● Activity:
The lines to find are those in the entries that hold the word "computer"; copy every one of them.

::: Data :::

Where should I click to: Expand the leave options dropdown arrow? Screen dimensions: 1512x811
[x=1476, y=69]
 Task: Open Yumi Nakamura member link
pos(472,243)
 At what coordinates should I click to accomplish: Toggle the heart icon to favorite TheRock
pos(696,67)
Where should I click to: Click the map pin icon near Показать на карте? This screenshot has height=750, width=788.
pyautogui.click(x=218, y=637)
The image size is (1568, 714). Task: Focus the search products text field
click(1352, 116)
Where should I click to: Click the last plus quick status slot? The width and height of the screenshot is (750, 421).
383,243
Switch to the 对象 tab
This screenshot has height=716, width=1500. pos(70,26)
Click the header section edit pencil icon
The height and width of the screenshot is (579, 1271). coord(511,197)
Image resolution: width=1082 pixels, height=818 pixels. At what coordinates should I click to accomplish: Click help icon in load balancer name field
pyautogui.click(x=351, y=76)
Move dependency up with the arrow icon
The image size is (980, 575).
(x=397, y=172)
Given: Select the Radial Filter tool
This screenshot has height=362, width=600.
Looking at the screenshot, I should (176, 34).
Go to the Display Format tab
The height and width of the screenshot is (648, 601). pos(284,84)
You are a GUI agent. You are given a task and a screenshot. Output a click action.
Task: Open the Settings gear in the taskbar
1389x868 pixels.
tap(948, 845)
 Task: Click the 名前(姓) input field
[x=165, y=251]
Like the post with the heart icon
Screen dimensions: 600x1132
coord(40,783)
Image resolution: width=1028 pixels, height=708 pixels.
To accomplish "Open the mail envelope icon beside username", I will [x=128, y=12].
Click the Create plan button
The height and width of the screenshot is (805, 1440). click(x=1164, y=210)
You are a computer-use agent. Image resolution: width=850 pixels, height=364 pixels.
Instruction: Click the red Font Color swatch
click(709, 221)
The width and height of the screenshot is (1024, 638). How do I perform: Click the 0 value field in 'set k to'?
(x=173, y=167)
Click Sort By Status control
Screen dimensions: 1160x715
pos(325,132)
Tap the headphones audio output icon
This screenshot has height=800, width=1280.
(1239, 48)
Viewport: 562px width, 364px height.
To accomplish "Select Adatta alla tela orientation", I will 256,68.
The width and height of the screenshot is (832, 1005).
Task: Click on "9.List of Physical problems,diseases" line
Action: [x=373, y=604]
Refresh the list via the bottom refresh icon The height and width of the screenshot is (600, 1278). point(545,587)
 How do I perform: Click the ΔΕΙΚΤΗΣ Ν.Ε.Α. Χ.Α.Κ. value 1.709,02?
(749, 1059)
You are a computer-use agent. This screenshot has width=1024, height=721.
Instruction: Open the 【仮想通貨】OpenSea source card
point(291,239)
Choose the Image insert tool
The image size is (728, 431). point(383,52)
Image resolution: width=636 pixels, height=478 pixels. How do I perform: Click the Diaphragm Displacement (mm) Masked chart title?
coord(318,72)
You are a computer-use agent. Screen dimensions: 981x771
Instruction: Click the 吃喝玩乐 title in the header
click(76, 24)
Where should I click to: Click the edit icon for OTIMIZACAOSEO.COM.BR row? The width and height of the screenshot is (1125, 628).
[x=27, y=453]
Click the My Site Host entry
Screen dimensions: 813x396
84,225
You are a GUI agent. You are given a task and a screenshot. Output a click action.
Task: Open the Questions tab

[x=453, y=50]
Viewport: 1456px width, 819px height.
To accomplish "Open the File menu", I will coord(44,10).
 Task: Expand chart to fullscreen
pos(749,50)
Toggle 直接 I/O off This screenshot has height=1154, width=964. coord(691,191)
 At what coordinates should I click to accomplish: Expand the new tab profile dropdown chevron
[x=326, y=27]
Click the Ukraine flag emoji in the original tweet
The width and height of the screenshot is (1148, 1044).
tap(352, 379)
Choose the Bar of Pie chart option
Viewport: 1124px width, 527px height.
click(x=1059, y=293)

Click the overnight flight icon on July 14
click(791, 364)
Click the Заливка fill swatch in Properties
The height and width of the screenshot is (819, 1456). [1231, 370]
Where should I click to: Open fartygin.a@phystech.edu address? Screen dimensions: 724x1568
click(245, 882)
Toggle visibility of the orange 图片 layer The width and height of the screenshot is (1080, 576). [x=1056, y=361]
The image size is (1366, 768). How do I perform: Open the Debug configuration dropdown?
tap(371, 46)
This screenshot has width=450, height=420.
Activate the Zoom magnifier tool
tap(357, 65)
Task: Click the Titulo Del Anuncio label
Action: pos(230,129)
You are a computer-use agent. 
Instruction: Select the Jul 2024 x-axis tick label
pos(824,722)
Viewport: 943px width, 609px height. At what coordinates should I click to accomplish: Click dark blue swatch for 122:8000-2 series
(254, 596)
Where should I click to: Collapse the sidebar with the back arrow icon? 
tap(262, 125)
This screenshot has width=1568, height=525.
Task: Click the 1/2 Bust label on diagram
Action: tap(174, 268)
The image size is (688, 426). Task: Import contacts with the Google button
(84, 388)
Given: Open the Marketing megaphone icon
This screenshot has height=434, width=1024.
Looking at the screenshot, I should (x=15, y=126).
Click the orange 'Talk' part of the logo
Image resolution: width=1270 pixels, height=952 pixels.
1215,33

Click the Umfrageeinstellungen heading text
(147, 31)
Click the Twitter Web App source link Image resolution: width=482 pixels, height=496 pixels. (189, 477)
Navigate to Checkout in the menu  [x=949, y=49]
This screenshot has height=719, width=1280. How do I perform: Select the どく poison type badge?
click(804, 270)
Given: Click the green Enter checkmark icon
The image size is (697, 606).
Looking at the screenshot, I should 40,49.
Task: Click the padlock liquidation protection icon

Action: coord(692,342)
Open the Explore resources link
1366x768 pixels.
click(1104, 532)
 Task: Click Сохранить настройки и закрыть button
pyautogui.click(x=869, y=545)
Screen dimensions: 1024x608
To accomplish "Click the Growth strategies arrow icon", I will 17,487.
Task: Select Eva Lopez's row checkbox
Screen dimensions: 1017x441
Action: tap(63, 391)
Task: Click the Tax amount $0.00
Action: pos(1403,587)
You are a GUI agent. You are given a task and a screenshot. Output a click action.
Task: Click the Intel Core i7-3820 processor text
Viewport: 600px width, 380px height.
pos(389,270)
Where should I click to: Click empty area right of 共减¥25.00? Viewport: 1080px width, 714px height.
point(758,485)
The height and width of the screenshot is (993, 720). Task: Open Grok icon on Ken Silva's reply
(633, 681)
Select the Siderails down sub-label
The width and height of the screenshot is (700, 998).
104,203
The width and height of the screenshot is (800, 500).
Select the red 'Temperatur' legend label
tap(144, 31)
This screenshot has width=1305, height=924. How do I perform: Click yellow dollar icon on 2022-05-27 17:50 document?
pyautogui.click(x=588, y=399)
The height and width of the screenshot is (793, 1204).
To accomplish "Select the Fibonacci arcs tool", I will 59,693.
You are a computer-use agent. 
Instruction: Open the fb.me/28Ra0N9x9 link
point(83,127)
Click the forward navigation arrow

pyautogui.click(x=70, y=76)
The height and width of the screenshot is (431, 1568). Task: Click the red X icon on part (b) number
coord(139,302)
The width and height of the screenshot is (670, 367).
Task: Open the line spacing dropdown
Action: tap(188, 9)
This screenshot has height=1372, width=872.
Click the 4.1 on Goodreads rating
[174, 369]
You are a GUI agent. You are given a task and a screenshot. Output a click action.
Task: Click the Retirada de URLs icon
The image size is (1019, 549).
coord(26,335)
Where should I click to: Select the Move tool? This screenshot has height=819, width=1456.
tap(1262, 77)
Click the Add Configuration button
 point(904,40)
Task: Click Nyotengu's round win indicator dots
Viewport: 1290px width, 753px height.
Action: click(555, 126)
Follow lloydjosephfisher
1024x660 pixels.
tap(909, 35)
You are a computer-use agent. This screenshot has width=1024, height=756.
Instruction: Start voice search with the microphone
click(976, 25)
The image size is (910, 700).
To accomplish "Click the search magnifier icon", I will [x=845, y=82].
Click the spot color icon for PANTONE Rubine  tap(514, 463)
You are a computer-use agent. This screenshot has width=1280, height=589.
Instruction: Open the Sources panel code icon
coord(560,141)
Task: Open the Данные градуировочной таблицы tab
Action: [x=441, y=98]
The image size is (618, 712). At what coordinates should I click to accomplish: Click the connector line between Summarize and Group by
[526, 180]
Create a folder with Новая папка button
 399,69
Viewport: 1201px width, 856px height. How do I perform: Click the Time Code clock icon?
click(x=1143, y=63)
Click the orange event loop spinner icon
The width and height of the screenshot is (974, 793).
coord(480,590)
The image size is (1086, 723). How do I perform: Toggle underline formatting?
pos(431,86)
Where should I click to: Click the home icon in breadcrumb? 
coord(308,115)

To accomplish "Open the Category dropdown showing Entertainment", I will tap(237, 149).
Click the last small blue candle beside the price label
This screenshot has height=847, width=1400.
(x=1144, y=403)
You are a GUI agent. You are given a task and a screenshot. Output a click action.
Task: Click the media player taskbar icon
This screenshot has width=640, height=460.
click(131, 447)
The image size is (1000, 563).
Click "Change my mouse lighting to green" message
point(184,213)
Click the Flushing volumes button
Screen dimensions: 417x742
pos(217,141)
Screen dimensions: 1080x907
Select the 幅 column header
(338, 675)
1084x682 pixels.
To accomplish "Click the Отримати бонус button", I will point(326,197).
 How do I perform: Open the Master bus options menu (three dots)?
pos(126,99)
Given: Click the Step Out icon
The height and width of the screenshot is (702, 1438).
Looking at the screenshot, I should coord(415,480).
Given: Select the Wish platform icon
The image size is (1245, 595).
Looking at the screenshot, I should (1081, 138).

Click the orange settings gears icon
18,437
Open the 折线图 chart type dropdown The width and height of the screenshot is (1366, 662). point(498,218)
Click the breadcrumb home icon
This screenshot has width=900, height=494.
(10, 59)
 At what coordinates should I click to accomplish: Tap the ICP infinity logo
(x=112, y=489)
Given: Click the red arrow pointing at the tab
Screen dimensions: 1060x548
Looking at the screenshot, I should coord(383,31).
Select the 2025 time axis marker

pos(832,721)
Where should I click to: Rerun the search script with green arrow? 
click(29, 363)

:::

● Answer box:
You are a computer-use agent. Image resolution: width=850 pixels, height=364 pixels.
You are a computer-use agent. This screenshot has width=1024, height=721.
You are a computer-use agent. Screen dimensions: 981x771
You are a computer-use agent. 
You are a computer-use agent. 
You are a computer-use agent. This screenshot has width=1024, height=756.
You are a computer-use agent. This screenshot has width=1280, height=589.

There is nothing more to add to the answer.